Cardiac glycoside toxicity is low toward murine cells. A and B, BMMs of the C57Bl/6 murine line were incubated for 4 h with dilutions of digoxin or 1 mm MSU, and IL-1β release was quantified by ELISA (A), or death of BMMs was quantified by LDH release (B). C, macrophages derived from the bone marrow of CD1 and BALB/c mice were incubated for 4 h with dilutions of digoxin or 1 mm MSU, and IL-1β release was quantified by ELISA. D, macrophages and cardiomyocytes of the indicated murine cell lines were treated for 4 h with dilutions of digoxin or 1 mm MSU, and IL-1β release was quantified by ELISA. Data are represented as mean ± S.D. n = 4, representative of at least three independent experiments.
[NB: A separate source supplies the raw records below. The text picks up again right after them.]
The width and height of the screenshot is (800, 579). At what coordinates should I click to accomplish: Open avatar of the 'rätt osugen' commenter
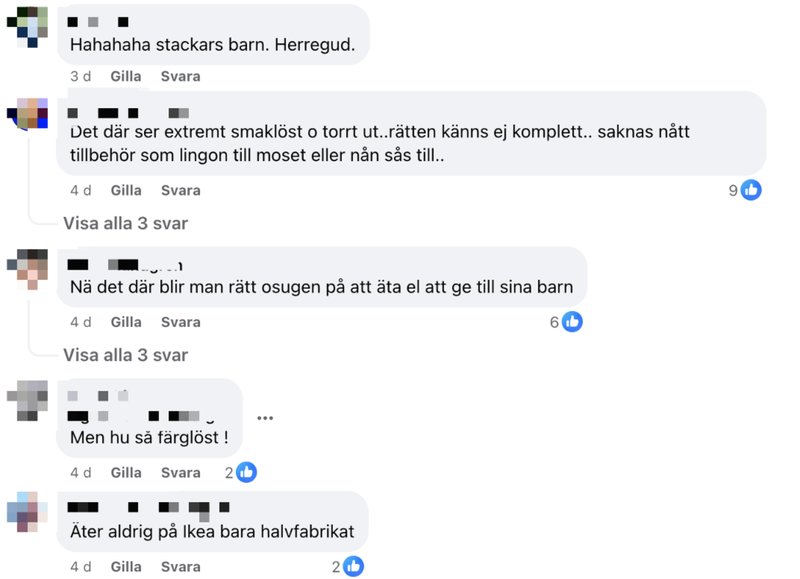28,269
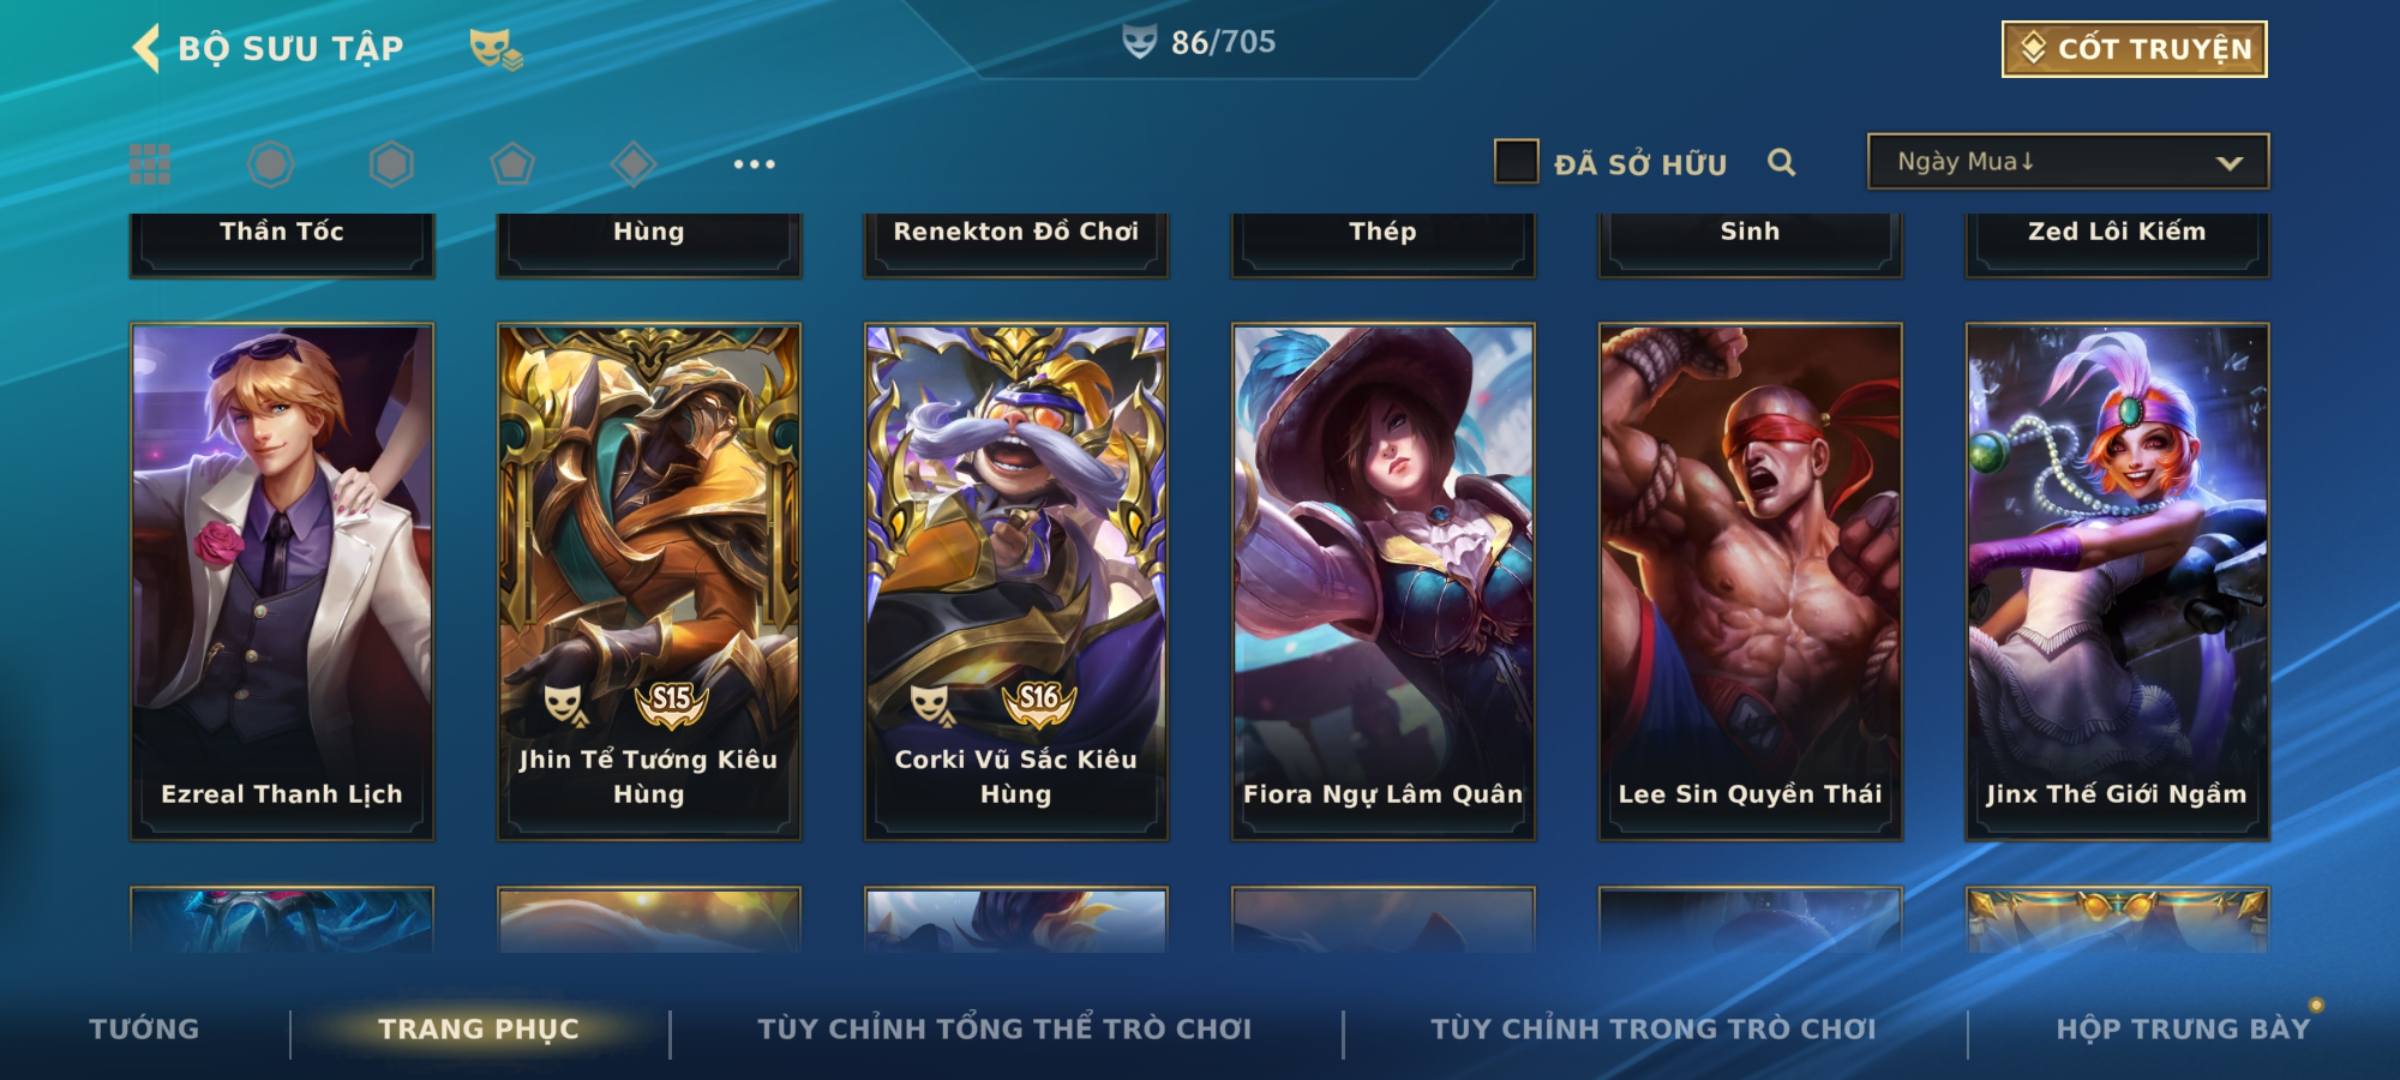Open Tùy Chỉnh Tổng Thể Trò Chơi tab
The width and height of the screenshot is (2400, 1080).
(1005, 1029)
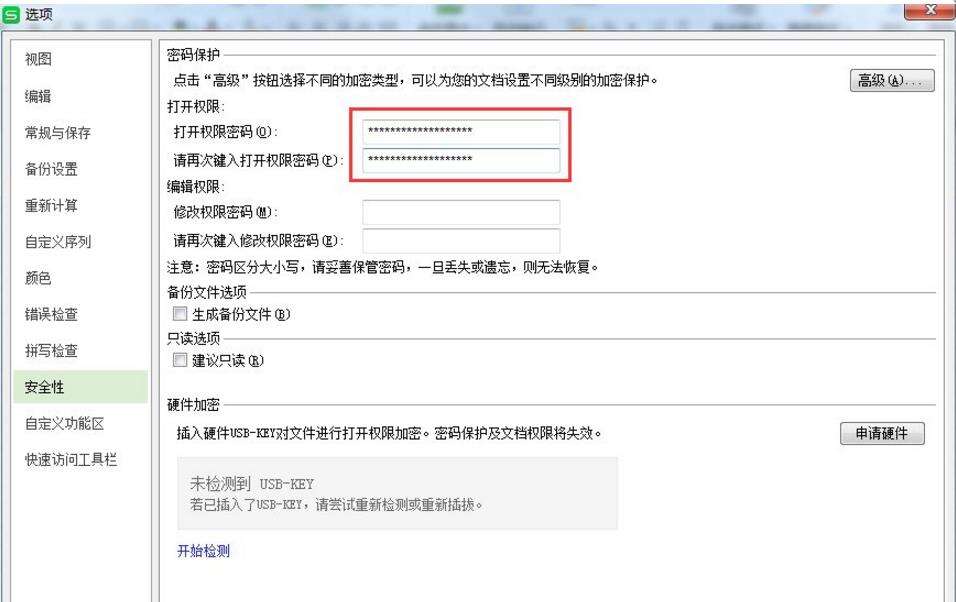Select 常规与保存 in the sidebar
The width and height of the screenshot is (956, 602).
tap(58, 132)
Statistical significance was determined by unpaired two-tailed Student's t test. *, p < 0.05; **, p < 0.005; ***, p < 0.0005.
Figure 5.
Figure 5.
Pharmacologic targets to ablate cardiac glycoside toxicity. A, model of the digoxin mechanism of action (red numbers, sequential ordering of the digoxin effect on intracellular cations) and molecular targets of cation and channel-targeting drugs. B, Venn diagram of reports in the FDA Adverse Event Database for the indicated drugs and percentage of those reports resulting in the adverse event of death. C, bioactive IL-1β assayed in the supernatant from THP-1 macrophages 4 h after addition of 1 μm digoxin or 1 mm MSU and co-administration of 20 μm glyburide, 10 μm valinomycin, 100 μm verapamil, or 10 μm BAPTA-AM. RU, relative units. D, model of bifurcation of digoxin effects on the heart and on the inflammasome. E, bioactive IL-1β assayed in the supernatant from THP-1 macrophages 4 h after addition of 1 μm digoxin or 1 mm MSU and co-administration of 300 nm MCC950, 10 μm VX-765, or 20 μg/ml anakinra. Where applicable, data are represented as mean ± S.D. n = 4, representative of at least three independent experiments. Statistical significance was determined by unpaired two-tailed Student's t test. *, p < 0.05; ***, p < 0.0005.